> Source excerpt
[start]
(Started last week, finishing this now.)
The title is a title of a book by Marcel Proust. I believe I first heard of it while reading something by Nassim Taleb – probably The Black Swan. Apparently it was a very influential novel, published in France in the 1910s and 1920s. I haven’t read the book, but I have read what others have written about it. It seems to be a book about a narrator reflecting on the passage of time, on the nature of memory. Virginia Woolf was a fan. I find myself thinking of Christopher Nolan, who I think is a modern-day version of someone who contemplates such issues and perspectives.
I’m talking about this I think because I feel like I’m getting older and like I don’t have a lot to show for it. Isn’t this the age where you’re supposed to be partying, supposed to be adventuring and so on? I experience a sort of wistful longing for the life that I’ve not led. I try to talk to other people who’ve led alternate lives, and I do find that basically everybody feels the same way. Everybody wonders if they’re on the right path. Everybody worries about the mistakes they might be making. Well not everybody, but everybody that I care about and relate to, for sure.
[end]
> Supplied data
[start]
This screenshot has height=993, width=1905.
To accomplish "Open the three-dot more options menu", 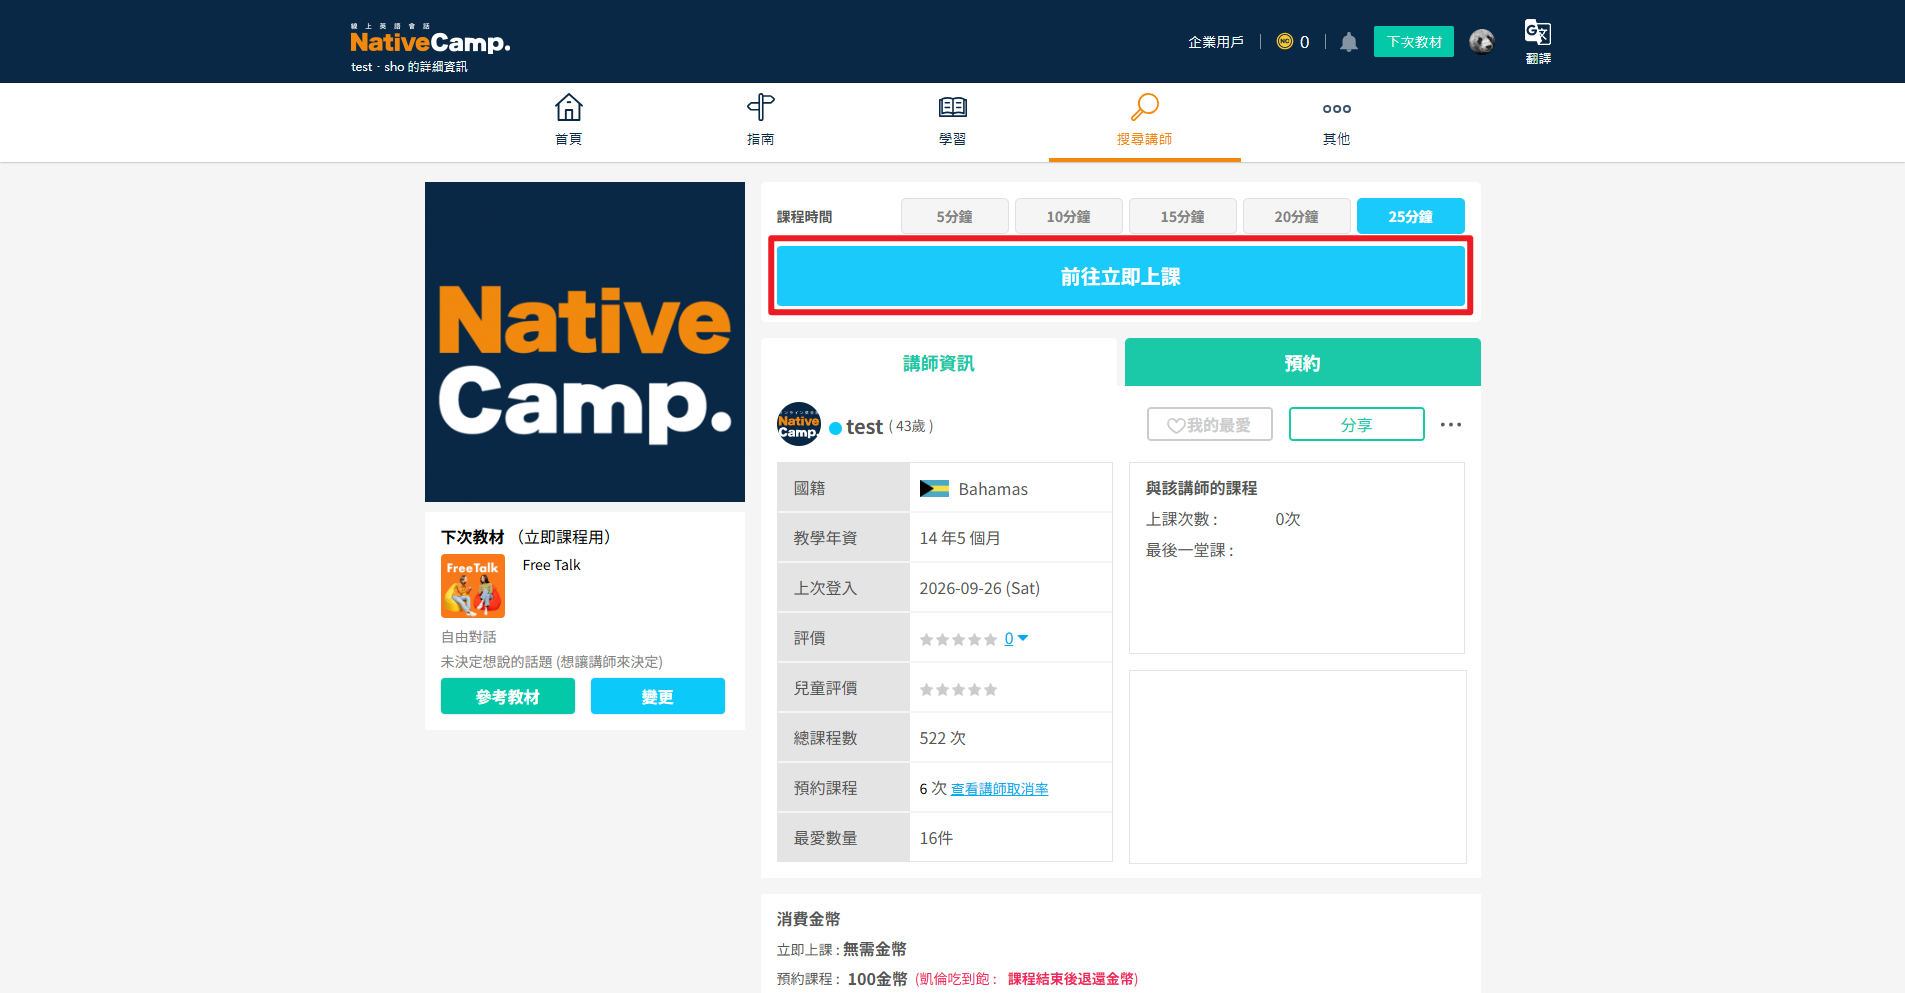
[end]
> Stated goal 1
In the personal essay, which writer is described as a fan of the Proust novel?
> Stated goal 2
Continue the personal essay on aging and memory from its last sentence, in the same voice.
The material is not needed here.

> Result 1
Virginia Woolf

> Result 2
A colleague has mentioned to me a couple of times over the years that 27 tends to be the year that you really wisen up and go “oh shit, I’m a full adult, I’m responsible for myself and my life, I can’t be a drifter any more”. I’m 3 months away from being 27. I recall writing similar-ish blogposts about myself at ages 16, 18, 20, 21, 25 – every year is a year where you’re supposed to grow up a little, be more mature, be kinder, more gracious, more responsible, more competent, more of a genuine gift to the world. I refuse to be a person who turns 30 and is still listless, lost and confused about life. Of course, you don’t want to have a fake sort of confidence – that’s exactly what leads to a terrible midlife crisis. If I contemplate my life strategy so far, it might be fair to say that I’ve basically been elaborately trying to avoid running into a mid-life crisis. Which I think happens when you’ve been buying into a certain narrative that you’re sold – you assume certain things about how life is going to be, what is going to make you happy or fulfilled – and then after 20 years or so of that, you’ve been so invested in something, and you start to worry that it wasn’t quite right for you… and so you start to freak out and try to make some sort of drastic change at that point. Get divorced, quit your job, buy a sports car…
Yeah. So I’ve always been very skeptical of the straight path that most people seem to accept quite naturally. I don’t know if it’s because I’m some sort of ‘natural misfit’ that could just never do it, or if it was the way I was raised, or if it was the books that I read… probably some weird loop of all of the above, feeding on itself. I still remember being incredibly uncomfortable in Junior College. I’m probably misremembering it somehow that I’m older, but it seems to me now that it seemed to me then to be quite the farce. I think I had a snowball’s hope of getting into law (3-5%), and hoped to get into media (mass comm) or political science (NUS or SMU). It didn’t really occur to me that you could do really well, get a scholarship and study abroad. On retrospect, if I could live my life over, maybe that’s something I’d have aspired towards. I didn’t personally have any close family or friends who advocated for that, most seem to set their sights on local Uni. But again I might be misremembering all of this.
Where was I going with this?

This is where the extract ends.